ISLAMABAD, Jan 15: The World Bank has expressed concern over delay in the formal establishing of the Competition Commission of Pakistan, due to which, it said, it was becoming difficult to ensure good business practices across the country.

Informed sources told Dawn on Tuesday that the World Bank regretted that the government was delaying the formal launching of the Competition Commission by not paying it the promised seed money and by not allowing it to generate its own resources.

The bank has linked its proposed funding for the capacity building of the CCP with the release of much needed seed money and allowing it to generate different types of funding to run its affairs.

When approached, CCP chairman Khalid Mirza confirmed that the World Bank was equally concerned as to why the commission continued to remain dysfunctional.

“Yes the World Bank support for capacity building has been linked to government’s financial support to the commission,” he said.

He said he could not secure donor agencies’ support, including that of the World Bank, unless the commission gets seed money and type of resources from the government.

“Things are going wrong due to bureaucratic hurdles,” he complained, adding if necessary resources were not given, the commission would fail to fulfill its duties and that the government should realise the gravity of the problem.

Responding to a question, he said that the competition law was there, but it was not being implemented.

He asked the government to implement the law by providing necessary support to the commission.

“Under the worst case scenario, demoralisation is taking hold and it will not be long before when the commission will become a dysfunctional agency, perhaps a rogue agency,” Mr Mirza said.

The CCP chairman said it needed to function independently by having certain seed money as had been provided to many organisations when they were set up, including the SECP and Smeda.

“I don’t want to live on government’s subventions,” he said.

The Competition Commission was launched in place of the disbanded Monopoly Control Authority (MCA) on Nov 2, 2007.

The capacity building of the commission was also being delayed for which the World Bank had initially agreed to offer $6 million.

He said a law had been made, but no funding was given to him to run the organisation to ensure prudent business practices and at the same time discouraging illegal cartels. “I want clarity about my assignment,” Mr Mirza said.

Responding to a question, he said the World Bank wanted strict laws to ensure prudent business practices in Pakistan.
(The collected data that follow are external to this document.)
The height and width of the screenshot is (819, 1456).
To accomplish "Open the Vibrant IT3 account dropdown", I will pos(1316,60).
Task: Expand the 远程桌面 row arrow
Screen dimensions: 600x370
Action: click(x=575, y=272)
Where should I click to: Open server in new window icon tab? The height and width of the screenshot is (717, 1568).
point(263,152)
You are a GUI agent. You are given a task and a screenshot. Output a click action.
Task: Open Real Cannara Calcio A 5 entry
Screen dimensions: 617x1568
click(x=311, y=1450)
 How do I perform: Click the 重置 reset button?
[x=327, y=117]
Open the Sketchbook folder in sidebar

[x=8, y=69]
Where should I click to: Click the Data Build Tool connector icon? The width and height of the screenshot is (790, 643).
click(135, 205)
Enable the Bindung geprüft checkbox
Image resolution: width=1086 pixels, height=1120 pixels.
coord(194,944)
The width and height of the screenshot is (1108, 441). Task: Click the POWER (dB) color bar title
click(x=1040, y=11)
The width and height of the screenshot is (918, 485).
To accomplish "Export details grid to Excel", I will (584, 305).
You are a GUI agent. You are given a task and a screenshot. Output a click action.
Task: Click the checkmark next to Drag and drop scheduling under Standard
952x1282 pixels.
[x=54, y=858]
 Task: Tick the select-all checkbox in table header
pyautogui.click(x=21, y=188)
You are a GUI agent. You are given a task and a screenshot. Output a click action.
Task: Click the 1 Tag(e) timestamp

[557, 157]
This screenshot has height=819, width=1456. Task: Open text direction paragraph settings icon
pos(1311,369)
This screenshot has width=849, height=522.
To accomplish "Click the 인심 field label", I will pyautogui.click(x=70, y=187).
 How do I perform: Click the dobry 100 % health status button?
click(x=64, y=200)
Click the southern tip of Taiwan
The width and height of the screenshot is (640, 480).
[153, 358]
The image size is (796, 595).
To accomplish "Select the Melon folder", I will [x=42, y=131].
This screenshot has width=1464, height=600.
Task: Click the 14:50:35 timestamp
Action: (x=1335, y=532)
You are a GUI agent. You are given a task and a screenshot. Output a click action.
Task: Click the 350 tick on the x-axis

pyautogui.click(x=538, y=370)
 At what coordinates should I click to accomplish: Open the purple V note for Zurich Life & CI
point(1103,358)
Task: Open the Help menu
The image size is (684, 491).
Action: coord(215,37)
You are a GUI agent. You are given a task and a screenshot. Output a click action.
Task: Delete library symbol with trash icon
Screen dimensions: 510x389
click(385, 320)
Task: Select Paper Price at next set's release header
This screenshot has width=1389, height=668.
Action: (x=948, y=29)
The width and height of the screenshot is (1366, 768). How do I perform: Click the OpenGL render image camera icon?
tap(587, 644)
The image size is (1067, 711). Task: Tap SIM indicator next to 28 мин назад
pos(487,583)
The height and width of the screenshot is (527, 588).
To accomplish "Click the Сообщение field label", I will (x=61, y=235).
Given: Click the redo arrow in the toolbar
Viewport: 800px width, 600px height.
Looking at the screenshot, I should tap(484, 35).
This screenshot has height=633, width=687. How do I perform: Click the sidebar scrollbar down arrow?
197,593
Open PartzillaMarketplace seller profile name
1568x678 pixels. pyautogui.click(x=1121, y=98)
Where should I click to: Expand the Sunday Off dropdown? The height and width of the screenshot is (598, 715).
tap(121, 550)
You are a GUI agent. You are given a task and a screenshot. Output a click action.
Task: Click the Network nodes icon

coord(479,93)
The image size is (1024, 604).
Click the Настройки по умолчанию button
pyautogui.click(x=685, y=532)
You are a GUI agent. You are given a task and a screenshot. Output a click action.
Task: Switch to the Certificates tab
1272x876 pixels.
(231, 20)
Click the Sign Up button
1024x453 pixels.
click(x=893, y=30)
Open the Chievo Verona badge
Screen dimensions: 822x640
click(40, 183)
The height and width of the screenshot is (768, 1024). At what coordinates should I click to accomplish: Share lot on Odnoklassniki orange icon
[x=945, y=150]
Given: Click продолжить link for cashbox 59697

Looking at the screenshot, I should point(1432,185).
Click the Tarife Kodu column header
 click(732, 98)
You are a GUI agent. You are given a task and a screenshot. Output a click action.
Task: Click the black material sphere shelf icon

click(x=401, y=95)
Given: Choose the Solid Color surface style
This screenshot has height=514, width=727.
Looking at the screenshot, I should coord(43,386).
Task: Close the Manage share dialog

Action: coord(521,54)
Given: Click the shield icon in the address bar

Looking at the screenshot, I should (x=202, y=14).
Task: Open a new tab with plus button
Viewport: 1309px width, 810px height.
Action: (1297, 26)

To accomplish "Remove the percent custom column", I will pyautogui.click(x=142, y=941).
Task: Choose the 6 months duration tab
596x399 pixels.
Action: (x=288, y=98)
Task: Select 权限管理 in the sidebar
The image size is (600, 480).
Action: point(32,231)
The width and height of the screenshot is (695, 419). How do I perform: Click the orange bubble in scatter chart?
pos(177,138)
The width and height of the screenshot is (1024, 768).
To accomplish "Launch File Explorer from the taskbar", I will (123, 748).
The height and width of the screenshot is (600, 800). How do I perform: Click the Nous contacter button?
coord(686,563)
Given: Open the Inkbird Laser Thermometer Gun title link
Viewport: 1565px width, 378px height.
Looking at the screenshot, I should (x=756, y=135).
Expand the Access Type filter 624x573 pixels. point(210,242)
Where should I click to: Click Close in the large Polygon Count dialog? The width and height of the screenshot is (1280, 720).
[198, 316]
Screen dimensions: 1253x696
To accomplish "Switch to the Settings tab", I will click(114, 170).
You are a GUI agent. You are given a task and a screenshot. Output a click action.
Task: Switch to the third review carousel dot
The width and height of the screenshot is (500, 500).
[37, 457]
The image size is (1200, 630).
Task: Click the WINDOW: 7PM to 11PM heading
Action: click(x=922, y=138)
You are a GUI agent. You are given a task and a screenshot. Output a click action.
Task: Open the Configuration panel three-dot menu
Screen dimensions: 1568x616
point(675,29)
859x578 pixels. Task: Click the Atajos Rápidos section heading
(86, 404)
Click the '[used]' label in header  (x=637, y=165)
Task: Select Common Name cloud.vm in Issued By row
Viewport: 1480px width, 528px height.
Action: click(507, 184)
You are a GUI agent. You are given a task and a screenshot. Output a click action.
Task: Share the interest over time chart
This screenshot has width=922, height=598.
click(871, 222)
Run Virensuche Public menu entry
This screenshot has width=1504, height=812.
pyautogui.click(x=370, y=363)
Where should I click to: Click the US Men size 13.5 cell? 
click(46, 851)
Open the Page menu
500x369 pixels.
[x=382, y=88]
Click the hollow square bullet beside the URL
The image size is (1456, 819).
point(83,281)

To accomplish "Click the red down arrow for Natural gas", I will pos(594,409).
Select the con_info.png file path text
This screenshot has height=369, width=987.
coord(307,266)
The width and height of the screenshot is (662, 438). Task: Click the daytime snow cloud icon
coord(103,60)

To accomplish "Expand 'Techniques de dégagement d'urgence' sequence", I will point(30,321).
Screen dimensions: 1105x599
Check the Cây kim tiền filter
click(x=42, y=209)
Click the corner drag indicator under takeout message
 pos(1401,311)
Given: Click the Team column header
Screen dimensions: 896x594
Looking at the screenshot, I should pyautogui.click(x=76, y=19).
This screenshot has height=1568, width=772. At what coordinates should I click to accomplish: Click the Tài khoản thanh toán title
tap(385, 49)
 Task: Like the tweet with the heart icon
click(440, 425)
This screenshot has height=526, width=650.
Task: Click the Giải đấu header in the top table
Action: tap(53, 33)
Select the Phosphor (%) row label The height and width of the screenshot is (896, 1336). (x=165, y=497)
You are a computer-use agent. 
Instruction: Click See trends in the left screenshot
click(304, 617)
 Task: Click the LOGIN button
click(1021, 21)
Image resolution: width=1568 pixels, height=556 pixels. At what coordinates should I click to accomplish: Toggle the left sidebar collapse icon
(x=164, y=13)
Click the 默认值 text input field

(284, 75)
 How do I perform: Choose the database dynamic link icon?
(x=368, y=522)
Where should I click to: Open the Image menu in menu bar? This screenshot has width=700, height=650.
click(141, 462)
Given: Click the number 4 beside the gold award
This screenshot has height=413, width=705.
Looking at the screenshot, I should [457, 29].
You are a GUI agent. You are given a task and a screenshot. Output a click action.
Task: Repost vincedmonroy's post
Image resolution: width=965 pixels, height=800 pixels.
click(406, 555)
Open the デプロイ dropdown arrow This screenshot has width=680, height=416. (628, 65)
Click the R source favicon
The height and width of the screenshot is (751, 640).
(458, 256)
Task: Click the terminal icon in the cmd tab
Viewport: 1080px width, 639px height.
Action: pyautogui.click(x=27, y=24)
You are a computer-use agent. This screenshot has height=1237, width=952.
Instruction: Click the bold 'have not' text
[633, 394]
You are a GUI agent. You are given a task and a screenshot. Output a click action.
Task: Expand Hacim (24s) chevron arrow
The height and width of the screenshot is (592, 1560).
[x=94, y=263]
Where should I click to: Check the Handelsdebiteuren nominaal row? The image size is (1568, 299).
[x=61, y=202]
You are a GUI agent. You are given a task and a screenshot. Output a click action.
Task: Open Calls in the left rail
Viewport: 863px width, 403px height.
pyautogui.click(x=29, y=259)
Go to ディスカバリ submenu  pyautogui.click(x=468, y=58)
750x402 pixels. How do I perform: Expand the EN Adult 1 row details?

It believed that as competition law is a law of general application, coordination, formalised or otherwise is needed to ensure effective application of responsibilities of the competition agency and other regulators in Pakistan.

Sources said that the World Bank has asked Pakistan to deepen and expand reforms to new and more complex areas.

The bank wanted the government to implement a competition policy aimed at having a strong competition culture throughout the economy, equal opportunities for all viable entities to participate in the economy, entrepreneurship and thereby developing a fertile ground for innovation, skills development and product diversification.

The bank also believed that a wide range of efforts were needed to remove unnecessary barriers to entry, created either by badly designed regulations and policies or by anti-competitive business policies by private firms.

At the same, time, the bank maintained that the implementation of explicit competition policy will need to avoid procedures that might pose unnecessary transaction or compliance cost on firms.

An effective competition policy framework involves a multifaceted set of initiatives, all of which are new to Pakistan, the bank said.

Sources said that the World Bank wanted Pakistan to promote sustainable economic development and improve the well-being of all citizens by protecting and promoting competition in the economy.

It said that private and public barriers to competition needed to be prevented from hindering the development path to guarantee maximisation of consumer and producer welfare in a dynamic framework.